Aim of the exercise → Return verbatim every line of the items from the one containing "The width and height of the screenshot is (819, 637)." through the one containing "Action: coord(166,50)", including both of those lines.
┄┄┄┄┄┄
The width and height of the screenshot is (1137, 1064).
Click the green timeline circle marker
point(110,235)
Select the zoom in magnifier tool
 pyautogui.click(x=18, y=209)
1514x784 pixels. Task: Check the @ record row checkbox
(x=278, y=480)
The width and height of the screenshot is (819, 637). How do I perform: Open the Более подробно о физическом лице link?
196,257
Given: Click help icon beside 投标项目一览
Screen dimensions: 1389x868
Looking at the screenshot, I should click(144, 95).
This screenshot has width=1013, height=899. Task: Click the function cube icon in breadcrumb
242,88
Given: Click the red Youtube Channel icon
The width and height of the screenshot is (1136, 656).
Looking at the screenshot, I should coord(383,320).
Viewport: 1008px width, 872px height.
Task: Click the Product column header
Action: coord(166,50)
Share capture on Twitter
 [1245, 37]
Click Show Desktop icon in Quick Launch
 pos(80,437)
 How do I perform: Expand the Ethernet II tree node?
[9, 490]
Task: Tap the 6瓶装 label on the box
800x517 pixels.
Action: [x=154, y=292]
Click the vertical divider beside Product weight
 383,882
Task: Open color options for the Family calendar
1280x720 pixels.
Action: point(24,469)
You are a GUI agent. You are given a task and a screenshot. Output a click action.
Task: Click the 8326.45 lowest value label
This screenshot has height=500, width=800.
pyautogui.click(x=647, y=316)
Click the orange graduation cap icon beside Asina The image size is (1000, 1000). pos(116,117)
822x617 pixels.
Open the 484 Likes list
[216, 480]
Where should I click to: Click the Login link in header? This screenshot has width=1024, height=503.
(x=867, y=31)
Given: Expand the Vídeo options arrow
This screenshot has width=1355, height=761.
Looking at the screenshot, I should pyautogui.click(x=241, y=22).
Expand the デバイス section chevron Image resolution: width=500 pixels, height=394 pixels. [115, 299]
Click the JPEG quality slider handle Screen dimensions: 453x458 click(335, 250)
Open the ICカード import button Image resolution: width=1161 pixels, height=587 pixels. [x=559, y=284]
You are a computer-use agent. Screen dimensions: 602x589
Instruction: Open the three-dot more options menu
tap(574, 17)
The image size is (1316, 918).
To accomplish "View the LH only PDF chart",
┄┄┄┄┄┄
Task result →
The width and height of the screenshot is (819, 637). How do I perform: Open the Более подробно о физическом лице link?
196,257
Given: Click help icon beside 投标项目一览
Screen dimensions: 1389x868
Looking at the screenshot, I should click(144, 95).
This screenshot has width=1013, height=899. Task: Click the function cube icon in breadcrumb
242,88
Given: Click the red Youtube Channel icon
The width and height of the screenshot is (1136, 656).
Looking at the screenshot, I should coord(383,320).
Viewport: 1008px width, 872px height.
Task: Click the Product column header
Action: coord(166,50)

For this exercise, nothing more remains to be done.